[Saved entries]
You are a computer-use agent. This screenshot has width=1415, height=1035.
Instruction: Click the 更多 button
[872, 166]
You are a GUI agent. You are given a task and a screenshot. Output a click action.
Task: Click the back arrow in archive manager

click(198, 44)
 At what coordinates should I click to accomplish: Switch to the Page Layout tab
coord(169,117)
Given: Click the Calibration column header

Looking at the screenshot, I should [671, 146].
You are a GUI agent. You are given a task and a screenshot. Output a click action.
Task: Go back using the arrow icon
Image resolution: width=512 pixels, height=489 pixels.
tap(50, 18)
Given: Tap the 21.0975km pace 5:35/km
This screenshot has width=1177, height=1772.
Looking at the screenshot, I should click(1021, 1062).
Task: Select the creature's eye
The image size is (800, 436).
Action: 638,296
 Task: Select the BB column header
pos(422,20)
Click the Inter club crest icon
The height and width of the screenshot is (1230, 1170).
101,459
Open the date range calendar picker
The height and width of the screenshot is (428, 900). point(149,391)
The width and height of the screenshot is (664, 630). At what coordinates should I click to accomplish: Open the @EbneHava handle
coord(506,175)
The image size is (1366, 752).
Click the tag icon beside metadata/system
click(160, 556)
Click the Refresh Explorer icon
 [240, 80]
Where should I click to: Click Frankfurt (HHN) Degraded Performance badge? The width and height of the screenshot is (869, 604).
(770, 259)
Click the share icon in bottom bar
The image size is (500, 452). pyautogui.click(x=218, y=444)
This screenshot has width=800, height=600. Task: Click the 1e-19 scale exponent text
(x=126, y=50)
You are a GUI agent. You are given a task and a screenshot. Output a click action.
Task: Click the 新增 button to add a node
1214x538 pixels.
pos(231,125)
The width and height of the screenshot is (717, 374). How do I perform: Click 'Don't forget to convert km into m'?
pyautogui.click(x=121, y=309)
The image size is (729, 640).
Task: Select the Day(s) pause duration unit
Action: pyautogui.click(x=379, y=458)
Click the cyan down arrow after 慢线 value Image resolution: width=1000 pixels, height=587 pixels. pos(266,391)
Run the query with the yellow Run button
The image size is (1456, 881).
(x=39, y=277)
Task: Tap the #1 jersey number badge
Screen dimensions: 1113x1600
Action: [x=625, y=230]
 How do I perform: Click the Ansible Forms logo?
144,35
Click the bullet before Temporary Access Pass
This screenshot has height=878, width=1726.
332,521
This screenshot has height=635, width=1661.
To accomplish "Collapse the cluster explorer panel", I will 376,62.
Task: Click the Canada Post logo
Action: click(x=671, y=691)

Task –
Return all of the data precisely as it appears.

Task solution –
You are a computer-use agent. This screenshot has width=1415, height=1035.
Instruction: Click the 更多 button
[872, 166]
You are a GUI agent. You are given a task and a screenshot. Output a click action.
Task: Click the back arrow in archive manager

click(198, 44)
 At what coordinates should I click to accomplish: Switch to the Page Layout tab
coord(169,117)
Given: Click the Calibration column header

Looking at the screenshot, I should [671, 146].
You are a GUI agent. You are given a task and a screenshot. Output a click action.
Task: Go back using the arrow icon
Image resolution: width=512 pixels, height=489 pixels.
tap(50, 18)
Given: Tap the 21.0975km pace 5:35/km
This screenshot has width=1177, height=1772.
Looking at the screenshot, I should click(1021, 1062).
Task: Select the creature's eye
The image size is (800, 436).
Action: 638,296
 Task: Select the BB column header
pos(422,20)
Click the Inter club crest icon
The height and width of the screenshot is (1230, 1170).
101,459
Open the date range calendar picker
The height and width of the screenshot is (428, 900). point(149,391)
The width and height of the screenshot is (664, 630). At what coordinates should I click to accomplish: Open the @EbneHava handle
coord(506,175)
The image size is (1366, 752).
Click the tag icon beside metadata/system
click(160, 556)
Click the Refresh Explorer icon
 [240, 80]
Where should I click to: Click Frankfurt (HHN) Degraded Performance badge? The width and height of the screenshot is (869, 604).
(770, 259)
Click the share icon in bottom bar
The image size is (500, 452). pyautogui.click(x=218, y=444)
This screenshot has width=800, height=600. Task: Click the 1e-19 scale exponent text
(x=126, y=50)
You are a GUI agent. You are given a task and a screenshot. Output a click action.
Task: Click the 新增 button to add a node
1214x538 pixels.
pos(231,125)
The width and height of the screenshot is (717, 374). How do I perform: Click 'Don't forget to convert km into m'?
pyautogui.click(x=121, y=309)
The image size is (729, 640).
Task: Select the Day(s) pause duration unit
Action: pyautogui.click(x=379, y=458)
Click the cyan down arrow after 慢线 value Image resolution: width=1000 pixels, height=587 pixels. pos(266,391)
Run the query with the yellow Run button
The image size is (1456, 881).
(x=39, y=277)
Task: Tap the #1 jersey number badge
Screen dimensions: 1113x1600
Action: [x=625, y=230]
 How do I perform: Click the Ansible Forms logo?
144,35
Click the bullet before Temporary Access Pass
This screenshot has height=878, width=1726.
332,521
This screenshot has height=635, width=1661.
To accomplish "Collapse the cluster explorer panel", I will 376,62.
Task: Click the Canada Post logo
Action: click(x=671, y=691)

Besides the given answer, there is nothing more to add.